What Rough Beast | Poem for January 21, 2017

Ada Limón
Killing Methods

Outside, after grieving for days,
I’m thinking of how we make stories,
pluck them like beetles out of the air,

collect them, pin their glossy backs
to the board like the rows of stolen
beauties, dead, displayed at Isla Negra,

where the waves broke over us
and I still loved the country, wanted
to suck the bones of the buried.

Now, I’m outside a normal house
while friends cook and please
and pour secrets into each other.

A crow pierces the sky, ominous,
clanging like an alarm, but there
is no ocean here, just tap water

rising in the sink, a sadness clean
of history only because it’s new,
a few weeks old, our national wound.

I don’t know how to hold this truth,
so I kill it, pin its terrible wings down
in case, later, no one believes me.

Ada Limón is the author of four books of poetry, including Bright Dead Things, which was named a finalist for the 2015 National Book Award in Poetry, a finalist for the 2015 National Book Critics Circle Award, and one of the Top Ten Poetry Books of the Year by The New York Times.
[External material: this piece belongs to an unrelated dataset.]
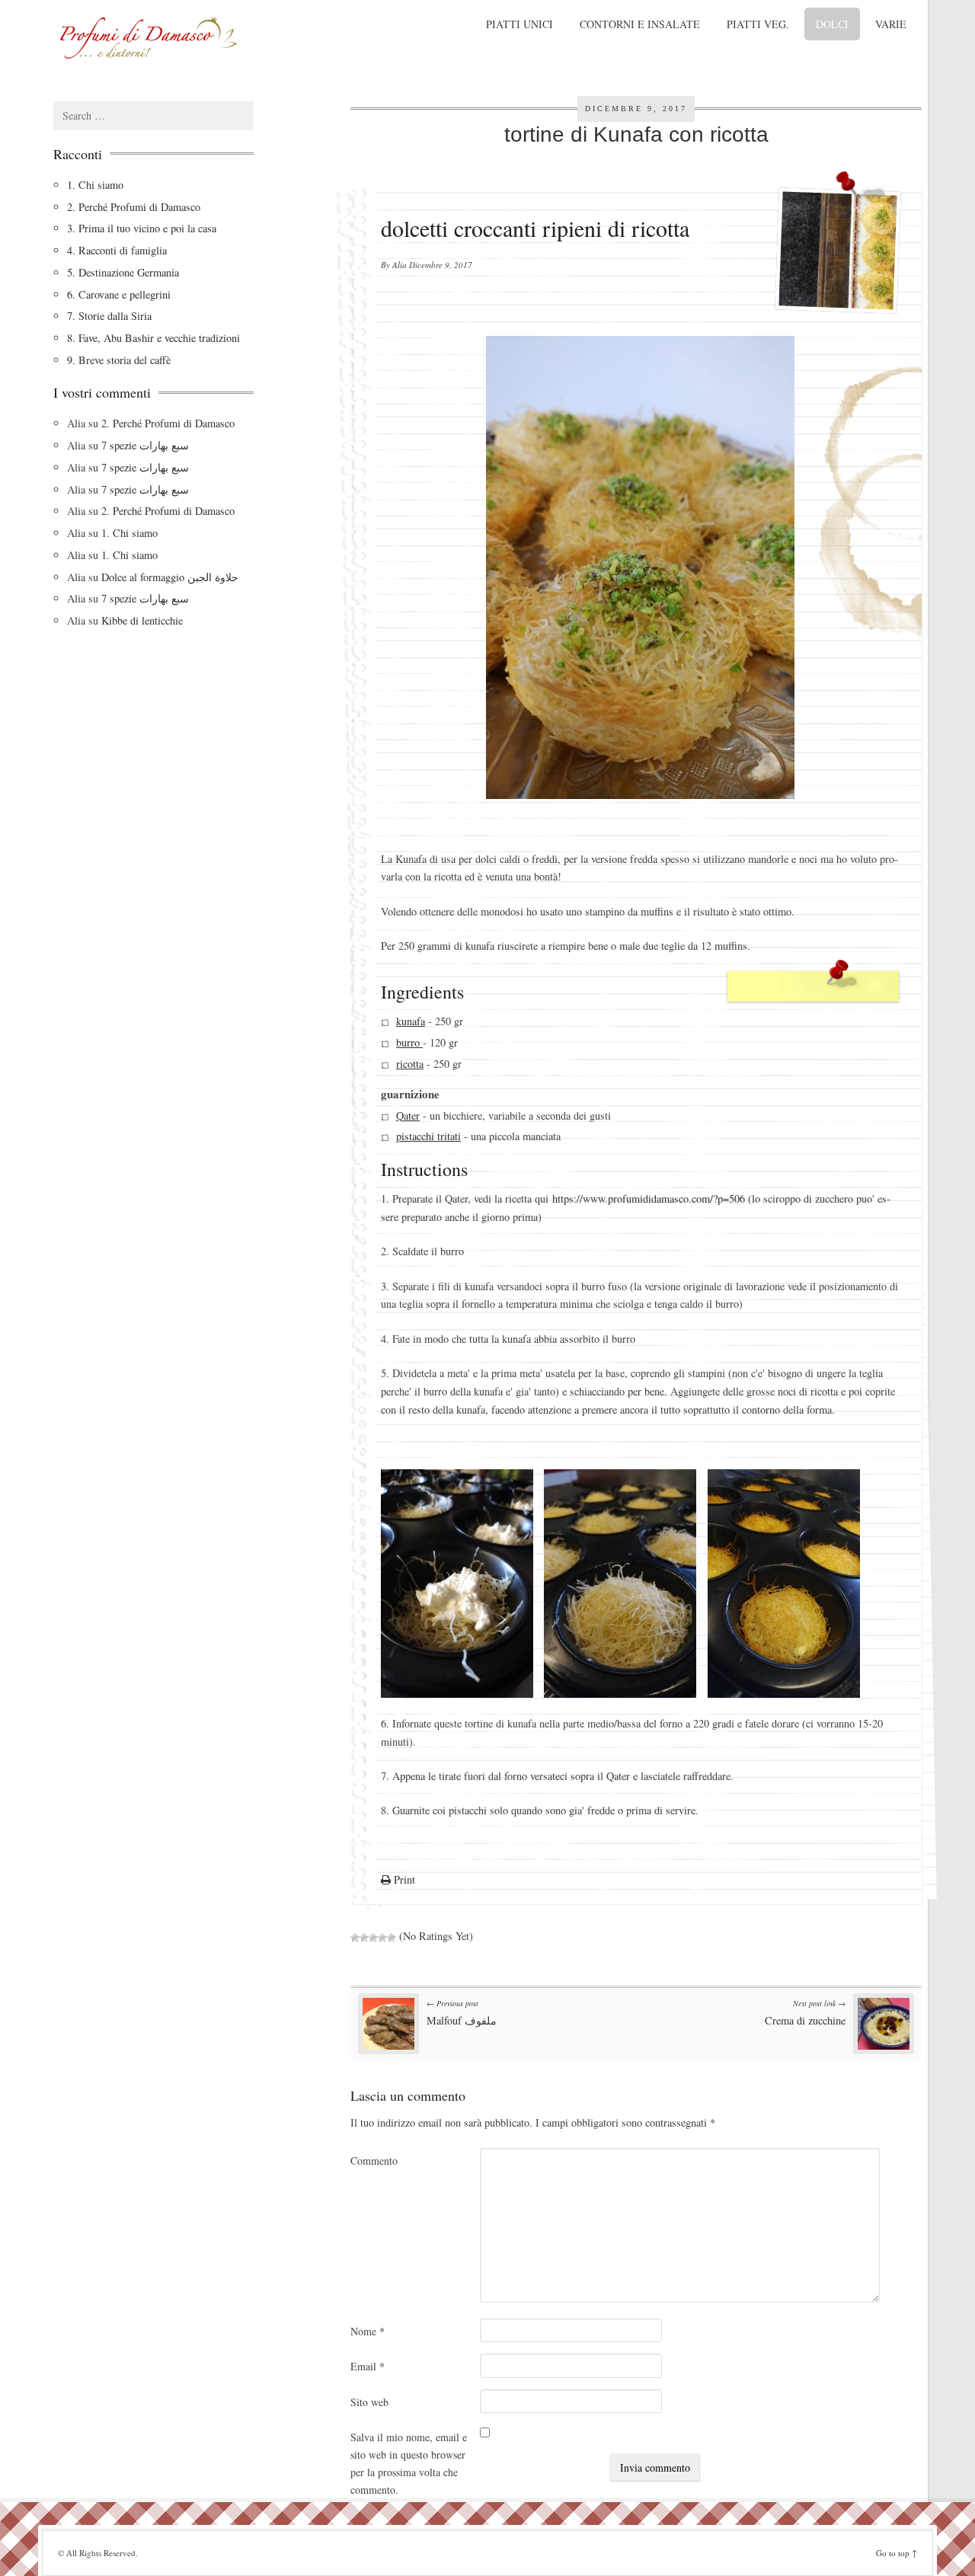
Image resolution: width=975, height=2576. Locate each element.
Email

Her other books include Lucky Wreck, This Big Fake World, and Sharks in the Rivers. She serves on the faculty of Queens University of Charlotte Low Residency M.F.A program, and the 24Pearl Street online program for the Provincetown Fine Arts Work Center. She also works as a freelance writer splitting her time between Lexington, Kentucky and Sonoma, California.